> _TASKS AND EXERCISES_
- a) In the post about game development costs, what does the lower $50k figure represent?
- b) Write the next part of the post about game development costs, picking up after its last sentence.
— START OF PROVIDED PASSAGE —
Yes, like many big industries game companies use contractors.

Problem with gaming like I said previously, is the day1, which kills most sales. If your game is broken on day1, you lose potential sales. This is the time, when most devs give up, after horrendous launch.
Obviously a great, polished product will perform better than if released broken or unpolished. It would be better to make sure they have enough time and budget to polish as much as desired, but often isn't the case so they leave some stuff for post launch patches or updates, or even for a DLC or sequel.

Frequently these are only minor, droppable things but sometimes important stuff gets cut or gets shipped on an unoptimal state. Devs obviously would have prefered to realize their full vision but time and budget is limited and each team member has a different personal vision, opinion and priorities, so in many cases they feel it would have been better to do their stuff in another way unless they are experienced professionals and know it's impossible to make everyone happy and they should do what is possible with the time and budget they got.

As for your indie, most of them are carbon copies. The ones that are successful are those who bring good gameplay.
The isn't any magic formula for being successful (in this case everyone would copy it), there are many cases where what makes a game popular is one thing or another one. But games are mostly marketed with trailers and screenshots because how a game looks it's the key factor. If it would be how its gameplay feels then they would market them primarly with demos, and demos are almost extinct.

<How much does it cost to make an indie game? You're looking at a range from about $50,000 to $750,000 to make an indie game. The lower $50k amount is the total cost for a solo developer, on average, to work for a year on a game (at least in our experience). As you add more people, the cost goes up.>
Yes, this budget is correct for development. Then you should add marketing, PR and other costs like localization or external testing, devkits or (depending where gets released and if released physical) age ratings.

Most indie games cost between 5$ to 20$. At 1k copies, that is $5k-$20k. At 10k copies, that is 50k-$200k. At 100k copies, that is that is $500k to $2m. You take out Steam cut, and you get $350k-$1.4m profit.
— END OF PROVIDED PASSAGE —
— START OF ROWS —
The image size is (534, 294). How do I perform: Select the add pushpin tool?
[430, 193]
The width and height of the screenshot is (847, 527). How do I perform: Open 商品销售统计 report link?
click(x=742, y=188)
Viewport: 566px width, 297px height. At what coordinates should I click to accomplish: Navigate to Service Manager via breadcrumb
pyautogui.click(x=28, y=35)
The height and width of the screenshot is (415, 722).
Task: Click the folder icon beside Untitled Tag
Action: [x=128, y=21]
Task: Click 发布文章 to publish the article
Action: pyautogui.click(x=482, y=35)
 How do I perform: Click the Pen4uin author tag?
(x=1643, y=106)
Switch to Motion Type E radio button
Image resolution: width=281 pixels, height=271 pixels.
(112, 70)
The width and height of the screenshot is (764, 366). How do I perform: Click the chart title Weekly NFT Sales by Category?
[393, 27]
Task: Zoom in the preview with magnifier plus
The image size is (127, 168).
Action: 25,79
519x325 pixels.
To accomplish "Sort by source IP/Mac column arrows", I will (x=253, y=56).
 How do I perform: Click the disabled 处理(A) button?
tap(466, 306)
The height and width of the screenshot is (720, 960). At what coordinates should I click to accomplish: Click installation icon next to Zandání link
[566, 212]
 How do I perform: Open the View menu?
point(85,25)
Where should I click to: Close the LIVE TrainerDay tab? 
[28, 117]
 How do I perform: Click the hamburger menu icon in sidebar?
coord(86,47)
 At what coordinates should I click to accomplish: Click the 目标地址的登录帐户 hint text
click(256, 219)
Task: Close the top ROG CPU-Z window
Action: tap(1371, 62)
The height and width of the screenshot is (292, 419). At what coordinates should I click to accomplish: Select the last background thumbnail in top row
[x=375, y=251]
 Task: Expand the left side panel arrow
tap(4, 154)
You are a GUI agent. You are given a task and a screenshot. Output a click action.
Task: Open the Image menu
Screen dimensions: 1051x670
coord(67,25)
— END OF ROWS —
> _ANSWERS TO THE TASKS_
- a) It is the average total cost for a solo developer to work on a game for a year.

- b)
The 5$ game is very cheap to make, while the 20$ is little bit expensive. If 20$ is $400k budget game, they will gain $1m profit, if they sell 100k, which isn't hard to do for 20$ game quality.

If they charge more money for their games, it will not sell alot, which will make them alot of sales.

For example, if 20$ game quality decided to sell it at 30$, it won't hit 100k. While the 20$ price will sell more than 100k, since its cheap.
You have to remove from there taxes, revenue share for publishers if apply, revenue share for game engine devs (or other ones) if apply and so on. And to remember that only a tiny percent of indies sell over 50K units.

Pricing is important and very hard to keep a balance.
 

Kenpachii

Member
GTAV: 155 million copies made by around 5000 people listed on their game credits while ago (probably way more did work there since there + many people worked on it but didn't appear in the credit).

There are always exceptions for everything. But the AAA games on average sell some millions of copies, while indies on average sell a few thousand copies on Steam.

U don't get what i say.

I say visuals aren't the n1 focus for PC games. The gameplay is.

U can have good visuals like godfall and nobody will play your game if its not actual good. U can have bad visuals like terraria/ they are billions / valheim and it will sell gangbusters.

Developers like square enix relaying on visuals and then bitch about its to expensive to make. well duuuuh.

Also about your GTA 5 example, how much of those copy's where sold on PC at sub 80 euro's?

all of them.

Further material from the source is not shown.